→ **DOCUMENT SECTION**
>> begin

And after six days Jesus took with Him Peter and James and John his brother, and led them up a high mountain apart. And He was transfigured before them, and His face shone like the sun, and His garments became white as light. And behold, there appeared to them Moses and Elijah, talking with Him. And Peter said to Jesus, “Lord, it is well that we are here; if You wish, I will make three booths here, one for You and one for Moses and one for Elijah.” He was still speaking, when lo, a bright cloud overshadowed them, and a voice from the cloud said, “This is my beloved Son, with whom I am well pleased; listen to Him.” When the disciples heard this, they fell on their faces, and were filled with awe. But Jesus came and touched them, saying, “Rise, and have no fear.” And when they lifted up their eyes, they saw no on but Jesus only.

And as they were coming down the mountain, Jesus commanded them, “Tell no one the vision, until the Son of Man is raised from the dead.” (Matthew 17:1-9 RSV) 

This momentary vision of Christ, in His glory, was given to the three principal Apostles – Peter, James and John – in order to strengthen them to face the trials to their faith, which the sufferings and crucifixion of their beloved Master would bring on them. For the very same reason it is retold to us today, in the early part of Lent, to encourage us to persevere in our Lenten mortifications. It reminds us that, very soon, the Easter bells will be ringing out their message of joy once more. If we are sharers with Christ in His sufferings, we shall be sharers with Him in His glory as Paul reminds us (Romans 6:1-14)

This is a truth we all too easily forget, namely, that we cannot and do not get to heaven in a limousine. Our spell on earth is the chance given us by our heavenly Father to earn an eternal reward. This reward surpasses even the wildest imagination of man. We could never earn it, but God accepts the little we can do and provides the balance of His infinite mercy. And yet there are many, far too many, who refuse even that little bit that is asked of them, and are thus running the risk of not participating in God’s scheme for their eternal happiness.

And are they any happier during their few years on this earth by acting thus towards the God of mercy? Can they, by ignoring God and their duties towards Him, remove all pain, all sorrow, all sufferings, from their daily lives? Death, which means a total separation from all we possessed and cherished in this world, is waiting around the corner for all of us. Who can face it more calmly and confidently – the man who firmly convinced that it is the gateway to a new life, and who has done his best to earn admission through that gateway, or the man who has acted all his life as if death did not exist for him, and who has done everything to have the gate to the new life shut forever in his face?

>> end

→ **SET TASKS**
a: Decide whether each statement agrees with the reflection on the Transfiguration. Answer yes or no and quote the deciding words. (i) The Apostles taken up the mountain were Peter, James and John. (ii) The voice that spoke came from the mountain. (iii) People can earn the eternal reward through their own efforts alone.
b: Continue the reflection on the Transfiguration and Lent from the point where it stops.
The records were taken from a different source.

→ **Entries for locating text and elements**

>> begin

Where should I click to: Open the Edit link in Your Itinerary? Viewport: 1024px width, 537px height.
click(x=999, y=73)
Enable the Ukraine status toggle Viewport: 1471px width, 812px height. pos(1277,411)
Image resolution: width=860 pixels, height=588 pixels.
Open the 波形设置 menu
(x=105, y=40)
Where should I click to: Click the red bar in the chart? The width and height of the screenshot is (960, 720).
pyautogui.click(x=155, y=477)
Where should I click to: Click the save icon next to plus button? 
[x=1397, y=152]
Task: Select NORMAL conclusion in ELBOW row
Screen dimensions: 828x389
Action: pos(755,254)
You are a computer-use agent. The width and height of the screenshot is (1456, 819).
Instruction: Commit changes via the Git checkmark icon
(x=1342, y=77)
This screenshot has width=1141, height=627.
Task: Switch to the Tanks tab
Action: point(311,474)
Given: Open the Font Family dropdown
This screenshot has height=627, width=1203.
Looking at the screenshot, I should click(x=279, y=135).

>> end

→ **TASK RESULTS**
a:
(i) Yes: "was given to the three principal Apostles – Peter, James and John"
(ii) No: "a voice from the cloud said"
(iii) No: "We could never earn it, but God accepts the little we can do"

b:
Illnesses and troubles and disappointments are the lot of all men. They respect neither wealth, nor power, nor position. The man who knows his purpose in life, and is ever striving to reach the goal God’s goodness has planned for him, can and will see in these trials of life the hand of a kind father who is preparing him for greater things. His sufferings become understandable and more bearable because of his attitude to life and its meaning. The man who ignores God and tries to close the eyes of his mind to the real facts of life has nothing to uphold him or console him in his hours of sorrow and pain. Yet, sorrow and pain will dog his footsteps, strive as he will to avoid them, and he can see no value, no divine purpose in these, for him, misfortunes.

Christ has asked us to follow Him, carrying our daily cross, and the end of our journey is not Calvary but resurrection, the entrance to a life of glory with our risen Savior. The Christian who grasps her/his cross closely and willingly, knowing its value for his real life, will find it becomes lighter and often not a burden but a pleasure. The man who tries to shuffle off his cross, and who curses and rebels against Him who sent it, will find it doubles its weight and loses all the value it was intended to have for his true welfare.

Let the thought of the Transfiguration encourage each one of us today, to do the little God demands of us, so that when we pass out of this life we may be assured of seeing Christ in His glory, ready to welcome us into His everlasting glorious Kingdom.

The season of Lent is a constant reminder of our invitation from the Master to always seek the better life. We hear the Church reassuring all pilgrim people that their efforts are far outweighed by the divine glory to be gained. The stories presented in today’s liturgy are not meant to glorify Abraham or the Apostles, but to make us believe that these grace-filled adventures can also be ours. Our journeys can all have happy endings, provided we are willing to venture forth each day with trusting faith.

Short Prayer: Lord Jesus Christ, from Your transfiguration, You teach me that my spiritual journey can have a happy ending, provided I am willing to venture forth each day with an unwavering and trusting faith in You. Amen.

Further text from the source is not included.